_EXERCISE PROMPT_
Copy the data word for word, from the line containing "Where should I" through the end of the data, including both ends. Leave the pictures out of your copy.

[BEGIN]

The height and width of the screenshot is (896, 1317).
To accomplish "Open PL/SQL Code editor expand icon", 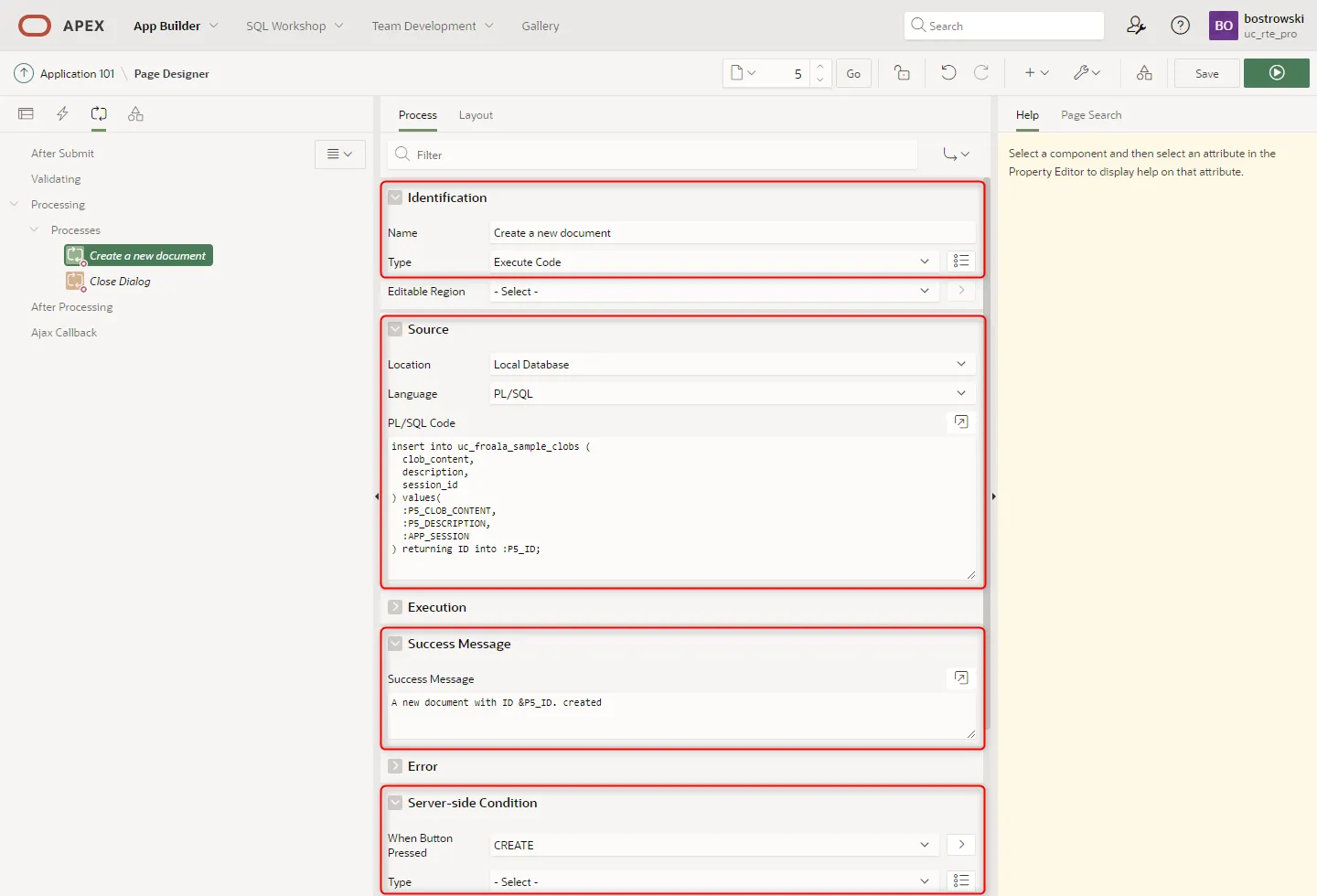I will tap(961, 421).
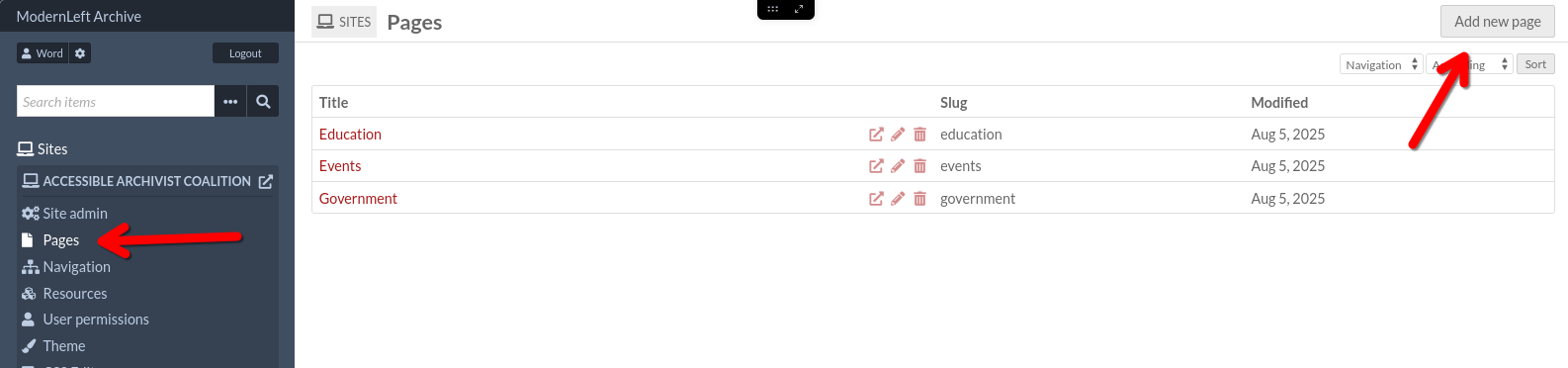Open advanced search ellipsis button
The width and height of the screenshot is (1568, 368).
tap(230, 101)
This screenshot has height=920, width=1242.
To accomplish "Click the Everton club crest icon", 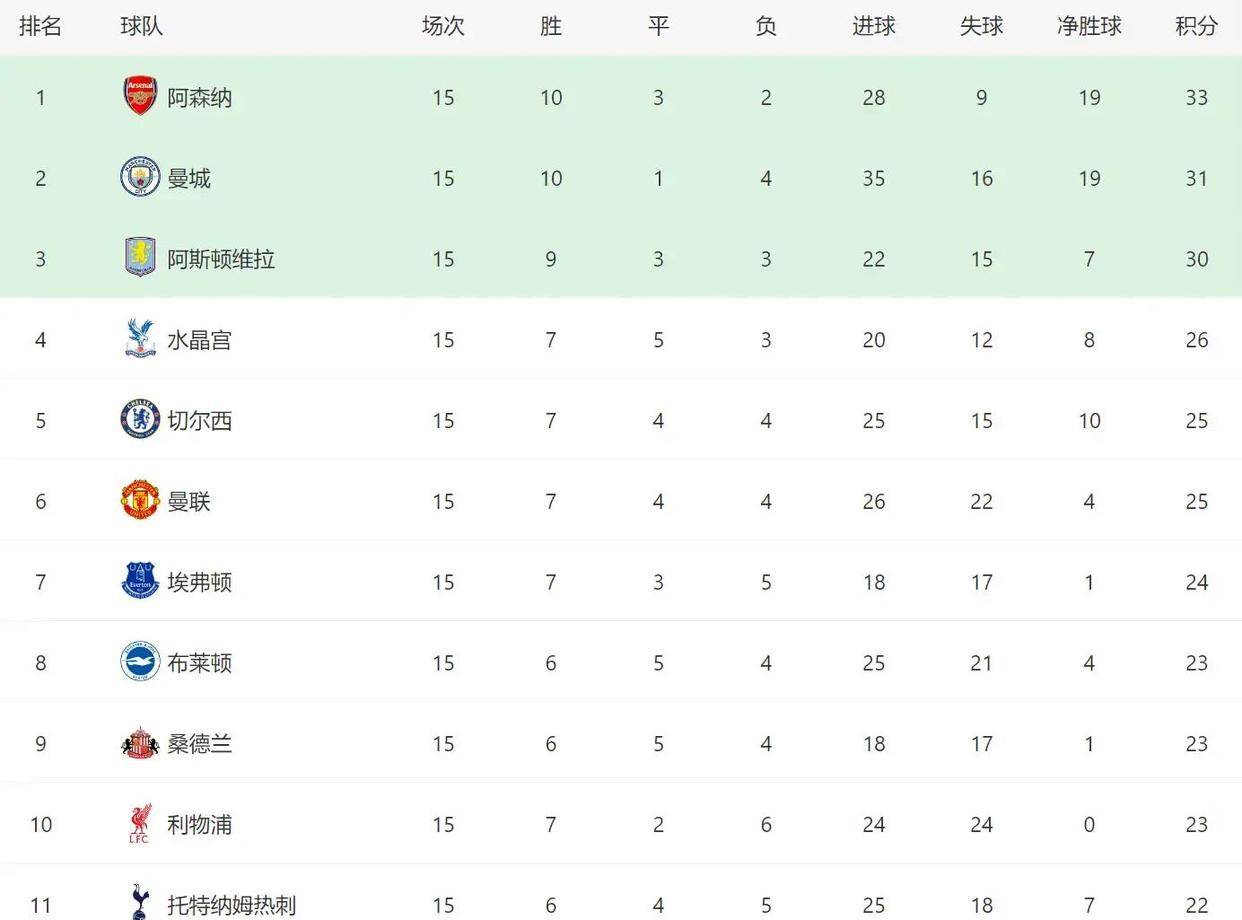I will click(140, 581).
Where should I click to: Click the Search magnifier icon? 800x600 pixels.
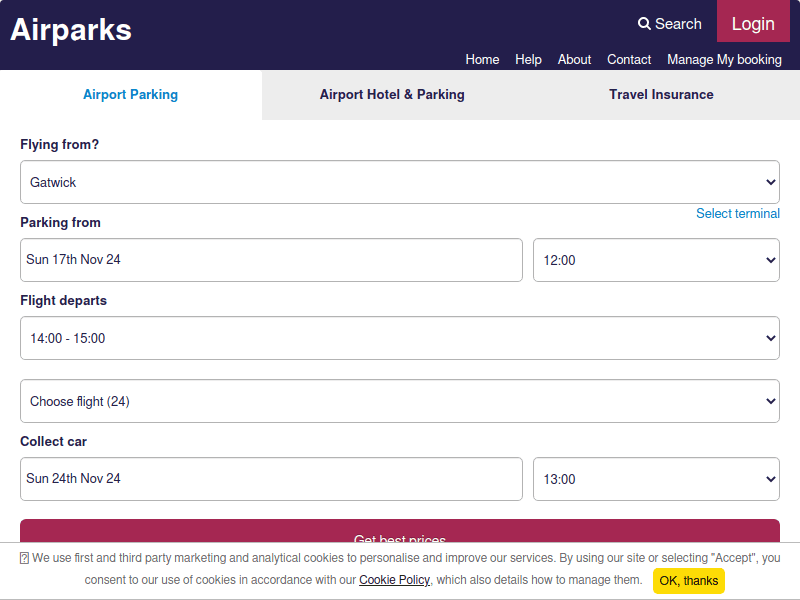point(645,24)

[END]

_SOLUTION TO THIS PROBLEM_
Where should I click to: Click the Search magnifier icon? 800x600 pixels.
point(645,24)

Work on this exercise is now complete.